KN: Anytime there’s a frenzy or a hype, everybody just gives in to it - it was Big Data sometime back or blockchain before this but with generative AI its different. There is significant substance underneath the hype this time and it is a genuine breakthrough. But no, we don’t have any financial applications around ChatGPT. Zerodha is generally never in a rush to follow a trend unless it is objectively the right tool for the right use case.

I do use ChatGPT minimally - it is a great language model. My Google searches have dropped by 90-95% because this is more efficient. And the tech team uses it heavily for coding assistance.

PC: Is there worth still to becoming a software engineer since AI tools have becoming so good at coding? Will generalists still be valuable now that we have new fads like prompt engineering job roles paying big paychecks?

KN: Software engineering will absolutely stay valuable. But it will depend on the skill level. Tasks that need a lower skill level like patching bugs, maintenance can be easily done by AI tools now so you have to acquire new skills and level up. We are far from AI systems completely consuming all jobs but the cat is definitely out of the bag. It’s just been 12 months and there’s so much change already another few months and there will be another AI tool.
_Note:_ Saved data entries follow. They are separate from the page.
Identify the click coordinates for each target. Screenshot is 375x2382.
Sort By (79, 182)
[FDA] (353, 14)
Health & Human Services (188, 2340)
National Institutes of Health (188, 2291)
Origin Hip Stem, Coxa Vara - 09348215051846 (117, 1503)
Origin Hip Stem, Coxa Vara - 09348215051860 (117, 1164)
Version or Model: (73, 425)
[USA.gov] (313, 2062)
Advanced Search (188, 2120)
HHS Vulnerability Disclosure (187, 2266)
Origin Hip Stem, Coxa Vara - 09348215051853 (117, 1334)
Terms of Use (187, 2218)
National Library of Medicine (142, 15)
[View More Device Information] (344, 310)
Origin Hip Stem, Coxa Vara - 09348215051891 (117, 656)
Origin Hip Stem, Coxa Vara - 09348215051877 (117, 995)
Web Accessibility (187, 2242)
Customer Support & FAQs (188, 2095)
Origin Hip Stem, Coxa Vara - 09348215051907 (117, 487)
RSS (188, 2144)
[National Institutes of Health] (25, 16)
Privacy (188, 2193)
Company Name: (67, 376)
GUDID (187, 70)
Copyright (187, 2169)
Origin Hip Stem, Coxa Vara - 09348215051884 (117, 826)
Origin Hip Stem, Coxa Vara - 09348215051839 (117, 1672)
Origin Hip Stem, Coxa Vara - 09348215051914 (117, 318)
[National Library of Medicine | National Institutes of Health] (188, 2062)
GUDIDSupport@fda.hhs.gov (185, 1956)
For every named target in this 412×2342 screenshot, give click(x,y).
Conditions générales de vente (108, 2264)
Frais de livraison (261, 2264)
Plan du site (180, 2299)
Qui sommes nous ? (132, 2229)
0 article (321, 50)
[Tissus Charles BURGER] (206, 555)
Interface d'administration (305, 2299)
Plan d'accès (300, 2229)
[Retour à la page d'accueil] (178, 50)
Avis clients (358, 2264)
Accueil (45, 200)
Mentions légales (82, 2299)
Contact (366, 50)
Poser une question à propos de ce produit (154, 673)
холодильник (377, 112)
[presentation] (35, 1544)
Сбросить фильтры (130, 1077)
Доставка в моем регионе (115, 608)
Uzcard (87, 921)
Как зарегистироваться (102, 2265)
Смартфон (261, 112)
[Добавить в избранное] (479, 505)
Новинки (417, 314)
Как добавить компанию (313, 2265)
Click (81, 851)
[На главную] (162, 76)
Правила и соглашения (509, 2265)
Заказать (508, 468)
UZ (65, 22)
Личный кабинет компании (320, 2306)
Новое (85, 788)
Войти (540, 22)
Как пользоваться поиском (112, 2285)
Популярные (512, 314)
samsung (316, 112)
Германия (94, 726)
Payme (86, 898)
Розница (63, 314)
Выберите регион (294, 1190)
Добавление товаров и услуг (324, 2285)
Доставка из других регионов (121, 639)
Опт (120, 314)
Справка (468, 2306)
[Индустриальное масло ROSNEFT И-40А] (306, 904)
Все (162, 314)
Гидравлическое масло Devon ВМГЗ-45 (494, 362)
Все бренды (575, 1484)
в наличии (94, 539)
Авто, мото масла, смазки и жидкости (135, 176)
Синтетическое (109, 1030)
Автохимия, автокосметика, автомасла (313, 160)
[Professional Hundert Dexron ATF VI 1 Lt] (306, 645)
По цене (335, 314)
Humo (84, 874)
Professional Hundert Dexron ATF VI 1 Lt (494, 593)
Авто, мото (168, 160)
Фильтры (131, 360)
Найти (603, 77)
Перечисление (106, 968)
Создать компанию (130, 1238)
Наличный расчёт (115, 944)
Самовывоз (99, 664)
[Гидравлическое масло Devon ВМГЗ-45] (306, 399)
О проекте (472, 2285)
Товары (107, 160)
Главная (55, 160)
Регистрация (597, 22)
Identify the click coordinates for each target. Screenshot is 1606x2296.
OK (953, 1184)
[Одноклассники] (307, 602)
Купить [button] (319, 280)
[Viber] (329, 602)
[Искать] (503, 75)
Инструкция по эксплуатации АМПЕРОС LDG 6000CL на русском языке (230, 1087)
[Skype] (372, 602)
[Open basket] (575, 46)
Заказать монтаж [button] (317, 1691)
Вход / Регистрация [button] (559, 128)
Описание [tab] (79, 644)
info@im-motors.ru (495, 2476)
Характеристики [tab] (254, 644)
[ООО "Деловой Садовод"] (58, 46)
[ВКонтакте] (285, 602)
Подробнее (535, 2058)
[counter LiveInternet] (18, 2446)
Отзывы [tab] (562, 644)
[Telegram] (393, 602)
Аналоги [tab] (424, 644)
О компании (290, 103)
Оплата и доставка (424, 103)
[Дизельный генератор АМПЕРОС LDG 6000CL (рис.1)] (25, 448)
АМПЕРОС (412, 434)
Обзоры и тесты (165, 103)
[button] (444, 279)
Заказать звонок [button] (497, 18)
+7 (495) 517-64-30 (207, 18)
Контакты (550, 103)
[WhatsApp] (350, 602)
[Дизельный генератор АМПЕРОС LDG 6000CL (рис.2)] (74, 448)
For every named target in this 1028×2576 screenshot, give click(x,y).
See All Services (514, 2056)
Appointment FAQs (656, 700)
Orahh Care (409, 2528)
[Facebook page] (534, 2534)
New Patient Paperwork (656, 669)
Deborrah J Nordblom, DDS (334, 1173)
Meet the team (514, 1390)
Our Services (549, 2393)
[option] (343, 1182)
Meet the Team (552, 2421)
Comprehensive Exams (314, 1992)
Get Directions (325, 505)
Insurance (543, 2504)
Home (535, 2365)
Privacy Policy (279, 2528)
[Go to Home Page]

And these massive salaries are a product of the hype - you could come across a position for an ML engineer who gets paid $1 million per year but that is just 0.00001% of the opportunities. Tomorrow, there will be a million more ML engineers. Remember, when the startup boom happened and they were paying unreasonable amounts of money to people but that changed soon. This will also fade.

PC: A few days back, Andreessen Horowitz published a ‘Techno-Optimist Manifesto’ where it listed pretty much anyone questioning trust and safety around tech or sustainability issues as “enemies.” How optimistic are you about tech and how do you feel about their post?

KN: I am not a fan of Andreessen Horowitz and I refused to read the thing. But I would consider myself a tech pragmatist.

Maybe a better question to ask would be how optimistic are you about the future of humanity because the impact of tech will vary according to the framework of the people using it. I am not very optimistic about our future. Humans are far too young and intelligent a species to have brought about such drastic changes. Look at what we’ve turned the earth into in just 100-150 years. I am not sure how long it can go on this way.